* [To do]: Rewrite the records from the line that has "This screenshot has height=200, width=356." through the line that has "[1096, 215]", swapping "swatch" for "square" and changing nothing else. Omit the pictures from your answer.

* [Data to use]:
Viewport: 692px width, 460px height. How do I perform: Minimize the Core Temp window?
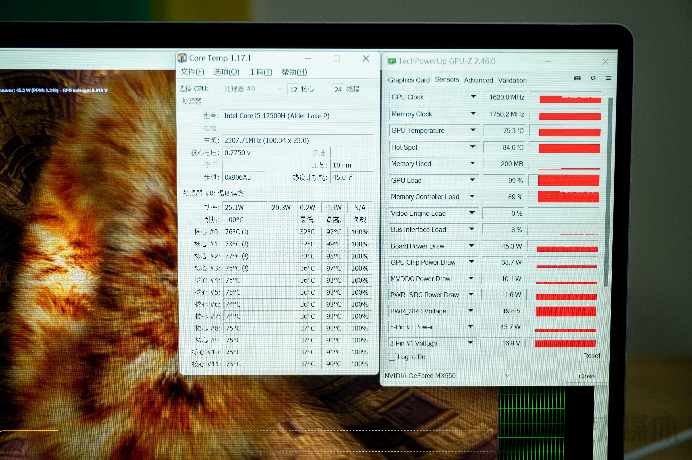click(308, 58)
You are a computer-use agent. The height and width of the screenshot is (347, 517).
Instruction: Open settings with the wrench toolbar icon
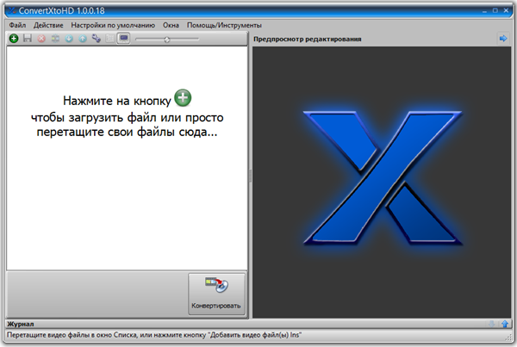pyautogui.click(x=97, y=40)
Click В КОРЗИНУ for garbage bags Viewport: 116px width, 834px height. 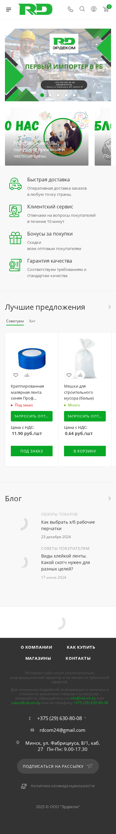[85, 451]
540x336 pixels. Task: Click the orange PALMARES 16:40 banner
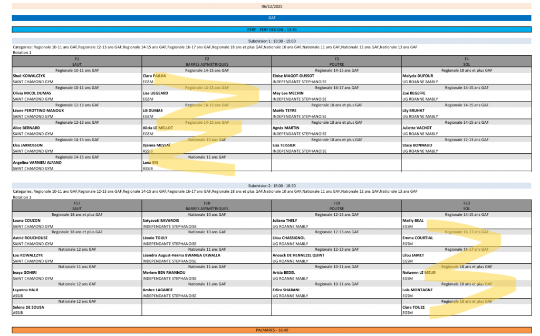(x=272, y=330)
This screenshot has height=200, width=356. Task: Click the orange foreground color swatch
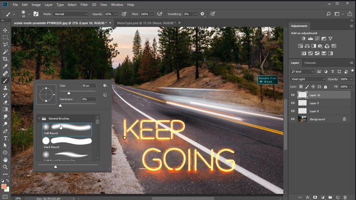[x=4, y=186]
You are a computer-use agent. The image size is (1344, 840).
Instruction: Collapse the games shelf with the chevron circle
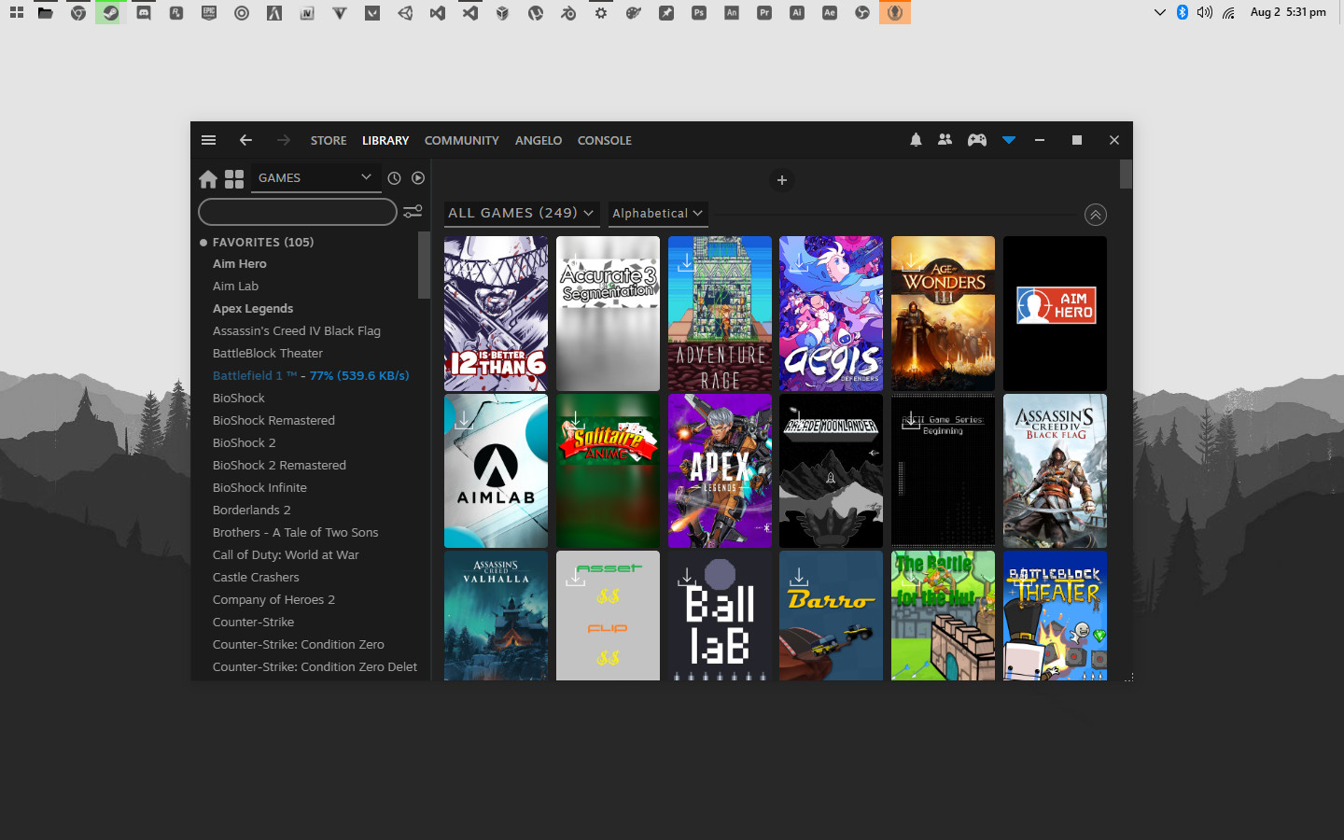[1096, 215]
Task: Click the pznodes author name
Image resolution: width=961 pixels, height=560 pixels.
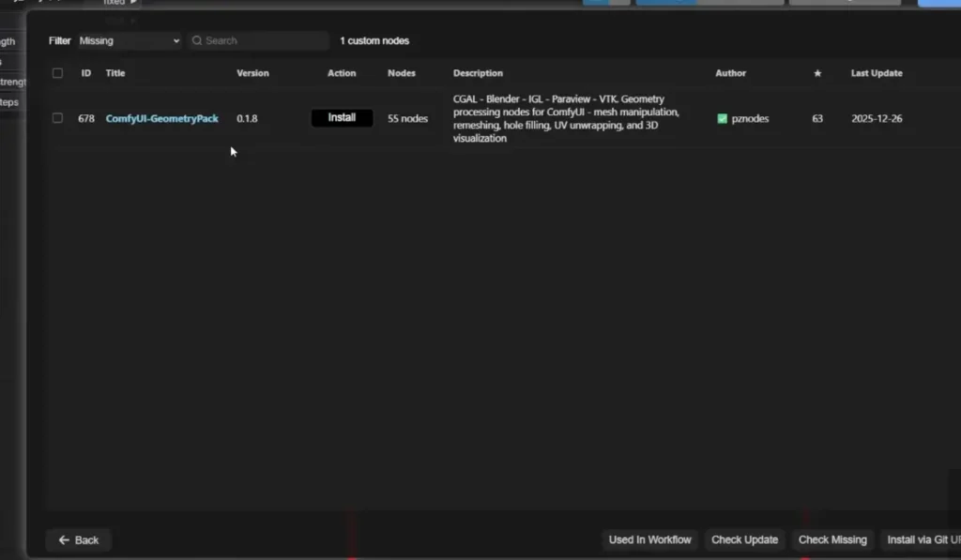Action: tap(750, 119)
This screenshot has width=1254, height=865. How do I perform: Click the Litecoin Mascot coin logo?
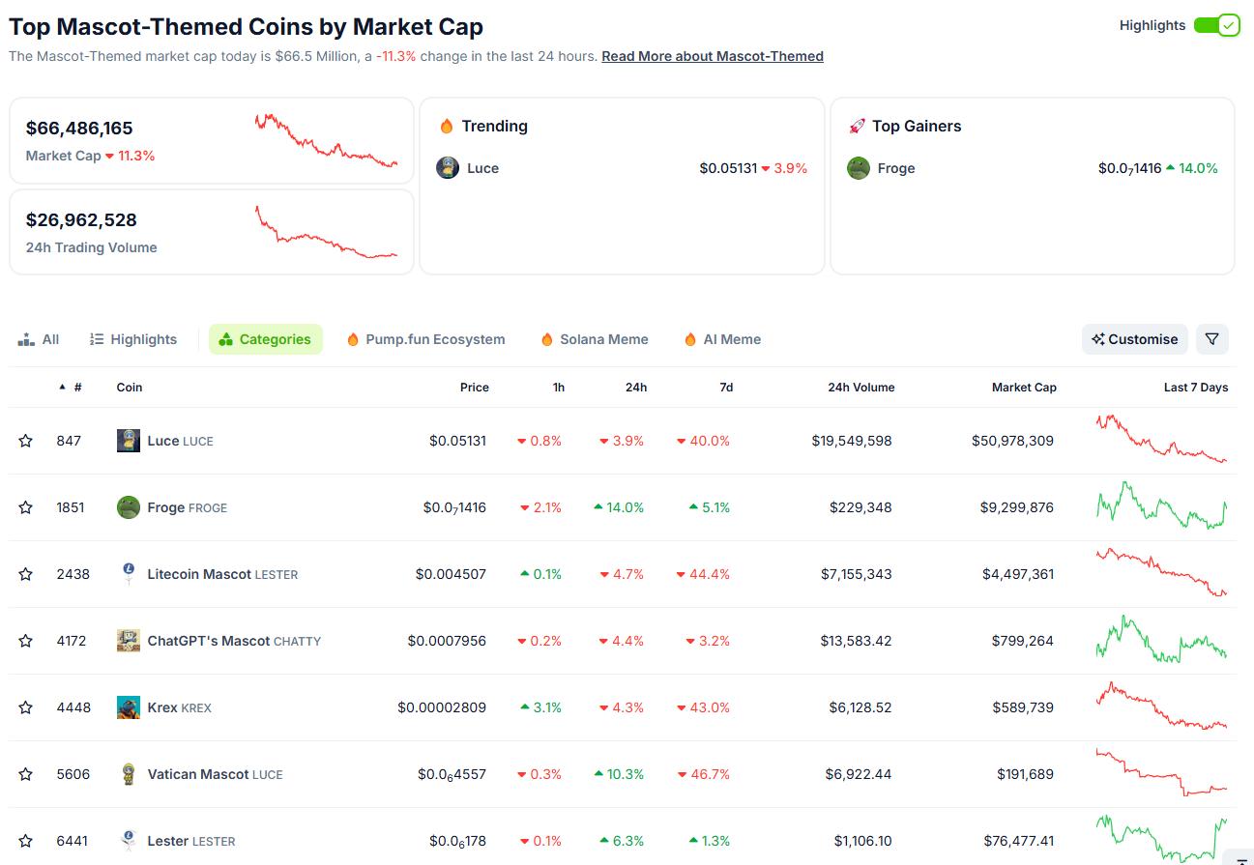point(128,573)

* [Solution for this exercise]:
This screenshot has height=200, width=356. Task: Click the orange foreground color square
[x=4, y=186]
You are a computer-use agent. The image size is (1344, 840).
Instruction: Collapse the games shelf with the chevron circle
[1096, 215]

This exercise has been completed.